FLAG DESCRIPTIONS
SUN C, C++ AND FORTRAN
Forte[tm] Developer 6 update 2, and Forte[tm] Developer 7 Early Access
11/5/01
Compiler Flags
Flag Description
-D Set definition for preprocessor.
-dalign Assume double-type data is double
aligned.
-dn Specify static binding.
-e Accept extended (132 character) input
source lines (FORTRAN).
-fast This is a convenience option for
selecting a set of optimizations for
performance, and it chooses:
o The -native best machine
characteristics option (-xarch=native,
-xchip=native, -xcache=native)
o Optimization level: -xO5
o A set of inline expansion templates
(-libmil)
o The -fsimple=2 option
o The -dalign option
o The -xalias_level=basic option (C
only)
o The -xlibmopt option
o The -xdepend option (FORTRAN only)
o The -xprefetch option (FORTRAN only)
o Options to turn off all trapping
(-fns -ftrap=%none)
-fixed Accept fixed-format input source files
(FORTRAN).
-fns Select non-standard floating point
mode.
This flag causes the nonstandard
floating point mode to be enabled when
a program begins execution. By default,
the nonstandard floating point mode
will not be enabled automatically.
On some SPARC systems, the nonstandard
floating point mode disables "gradual
underflow", causing tiny results to be
flushed to zero rather than producing
subnormal numbers. It also causes
subnormal operands to be silently
replaced by zero. On those SPARC
systems that do not support gradual
underflow and subnormal numbers in
hardware, use of this option can
significantly improve the performance
of some programs.
Warning: When nonstandard mode is
enabled, floating point arithmetic may
produce results that do not con- form
to the requirements of the IEEE 754
standard. See the Numerical Computation
Guide for more information.
-fsimple=0 Permits no simplifying assumptions.
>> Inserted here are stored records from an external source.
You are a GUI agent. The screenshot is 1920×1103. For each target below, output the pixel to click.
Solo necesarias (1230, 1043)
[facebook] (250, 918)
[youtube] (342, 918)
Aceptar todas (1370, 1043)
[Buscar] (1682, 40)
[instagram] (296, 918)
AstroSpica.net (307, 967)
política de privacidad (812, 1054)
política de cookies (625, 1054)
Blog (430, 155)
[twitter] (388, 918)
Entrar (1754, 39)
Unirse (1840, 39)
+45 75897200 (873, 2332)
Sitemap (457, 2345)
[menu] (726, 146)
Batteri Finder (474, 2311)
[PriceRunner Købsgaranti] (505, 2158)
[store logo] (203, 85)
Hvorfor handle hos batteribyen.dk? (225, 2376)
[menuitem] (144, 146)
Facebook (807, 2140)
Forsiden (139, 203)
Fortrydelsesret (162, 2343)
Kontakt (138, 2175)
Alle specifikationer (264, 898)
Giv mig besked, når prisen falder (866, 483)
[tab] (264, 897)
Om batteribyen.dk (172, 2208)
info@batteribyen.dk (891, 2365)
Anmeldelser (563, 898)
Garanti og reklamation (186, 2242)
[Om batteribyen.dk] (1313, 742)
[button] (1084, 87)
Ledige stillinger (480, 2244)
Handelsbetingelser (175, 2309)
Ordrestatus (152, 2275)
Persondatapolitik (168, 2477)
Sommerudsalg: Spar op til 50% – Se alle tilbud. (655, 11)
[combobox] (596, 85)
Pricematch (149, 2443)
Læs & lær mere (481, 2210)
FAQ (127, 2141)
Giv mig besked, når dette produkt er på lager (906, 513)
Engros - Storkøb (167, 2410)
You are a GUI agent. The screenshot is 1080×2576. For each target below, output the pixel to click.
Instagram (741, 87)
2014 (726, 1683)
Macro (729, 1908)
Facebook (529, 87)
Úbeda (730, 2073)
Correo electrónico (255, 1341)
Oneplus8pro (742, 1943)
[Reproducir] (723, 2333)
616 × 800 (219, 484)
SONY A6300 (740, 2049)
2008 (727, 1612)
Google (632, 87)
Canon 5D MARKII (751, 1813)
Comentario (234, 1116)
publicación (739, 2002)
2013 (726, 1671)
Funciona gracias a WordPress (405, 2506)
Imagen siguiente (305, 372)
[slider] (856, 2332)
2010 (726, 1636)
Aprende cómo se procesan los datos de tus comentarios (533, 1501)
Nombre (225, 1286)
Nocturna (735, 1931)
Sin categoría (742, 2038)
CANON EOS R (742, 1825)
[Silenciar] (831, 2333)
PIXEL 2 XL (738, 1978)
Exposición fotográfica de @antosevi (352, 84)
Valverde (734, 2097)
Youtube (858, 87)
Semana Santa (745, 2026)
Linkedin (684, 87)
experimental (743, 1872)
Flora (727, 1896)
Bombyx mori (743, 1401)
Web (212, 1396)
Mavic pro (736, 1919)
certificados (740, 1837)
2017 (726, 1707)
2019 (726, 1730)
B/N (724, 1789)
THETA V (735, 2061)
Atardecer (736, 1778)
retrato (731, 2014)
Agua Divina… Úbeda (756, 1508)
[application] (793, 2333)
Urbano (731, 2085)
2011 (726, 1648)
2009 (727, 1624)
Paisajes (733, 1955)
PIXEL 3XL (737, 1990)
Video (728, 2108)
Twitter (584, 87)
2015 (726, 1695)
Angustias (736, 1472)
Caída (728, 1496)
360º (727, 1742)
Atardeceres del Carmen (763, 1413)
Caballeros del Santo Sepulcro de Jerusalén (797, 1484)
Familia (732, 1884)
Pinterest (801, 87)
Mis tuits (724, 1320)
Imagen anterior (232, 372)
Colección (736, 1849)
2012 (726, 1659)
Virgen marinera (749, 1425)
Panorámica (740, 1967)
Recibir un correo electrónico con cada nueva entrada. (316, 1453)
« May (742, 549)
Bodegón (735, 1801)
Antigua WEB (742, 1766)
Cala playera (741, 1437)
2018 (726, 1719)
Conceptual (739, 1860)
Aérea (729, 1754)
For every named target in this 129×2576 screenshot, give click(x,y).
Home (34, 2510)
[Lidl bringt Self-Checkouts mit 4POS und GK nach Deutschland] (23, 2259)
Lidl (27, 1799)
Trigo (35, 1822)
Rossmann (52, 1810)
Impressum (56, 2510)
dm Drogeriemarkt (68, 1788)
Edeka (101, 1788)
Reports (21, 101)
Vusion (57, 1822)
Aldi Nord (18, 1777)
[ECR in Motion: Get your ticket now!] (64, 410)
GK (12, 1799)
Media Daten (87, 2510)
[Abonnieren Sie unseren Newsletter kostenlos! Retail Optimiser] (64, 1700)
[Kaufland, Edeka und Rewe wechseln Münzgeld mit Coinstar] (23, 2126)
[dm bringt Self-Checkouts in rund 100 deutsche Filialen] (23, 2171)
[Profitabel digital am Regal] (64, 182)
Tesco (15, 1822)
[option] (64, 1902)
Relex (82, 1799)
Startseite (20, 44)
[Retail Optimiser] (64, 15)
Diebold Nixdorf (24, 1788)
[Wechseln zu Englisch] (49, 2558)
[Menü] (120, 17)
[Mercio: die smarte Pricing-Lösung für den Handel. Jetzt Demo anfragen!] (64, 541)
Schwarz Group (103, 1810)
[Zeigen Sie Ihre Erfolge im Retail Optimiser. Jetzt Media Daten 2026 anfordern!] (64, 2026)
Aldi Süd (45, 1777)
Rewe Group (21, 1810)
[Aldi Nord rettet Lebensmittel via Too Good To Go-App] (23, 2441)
Preserves strict IEEE 754 conformance.
-fsimple=1 With -fsimple=1, the optimizer can
assume the following:
o The IEEE 754 default
rounding/trapping modes do not change
after process initialization.
o Computations producing no visible
result other than potential
floating-point exceptions may be
deleted.
o Computations with Infinity or NaNs as
operands need not propagate NaNs to
their results. For example, x*0 may be
replaced by 0.
o Computations do not depend on sign of
zero.
-fsimple=2 Permits aggressive floating point
optimizations that may cause programs
to produce different numeric results
due to changes in rounding. Even with
-fsimple=2, the optimizer still is not
permitted to introduce a floating point
exception in a program that otherwise
produces none.
-fsimple[=n] Allows the compiler to make simplifying
assumptions concerning floating-point
arithmetic.
-ftrap=t Sets the IEEE 754 trapping mode in
effect at startup.
t is a comma-separated list that
consists of one or more of the
following: %all, %none, common,
[no%]invalid, [no%]overflow,
[no%]underflow, [no%]division,
[no%]inexact.
The default is -ftrap=%none.
This option sets the IEEE 754 trapping
modes that are established at program
initialization. Processing is
left-to-right. The common exceptions,
by definition, are invalid, division by
zero, and overflow.
o %none, the default, turns off all
trapping modes.
Do not use this option for programs
that depend on IEEE standard exception
handling; you can get different
numerical results, premature program
termination, or unexpected SIGFPE
signals.
-libmil Use inline expansion templates for
libm.
-library=iostream Use "classic" (pre 1998 C++ standard)
iostream library
Prior to the C++ standard (1998), there
was one iostream library, what is now
often called "classic" iostreams. The
C++ standard defines a different, but
similar, iostream library, which we
call "standard" iostreams. To get
classic iostreams in standard (default)
mode, you use the option
"-library=iostream".
-ll2amm Library containing chip specific memory
routines.
-lm Link with math library
-lmopt This chooses the math library that is
optimized for speed
-lprism32 Library to enable ISM (4MB page) usage.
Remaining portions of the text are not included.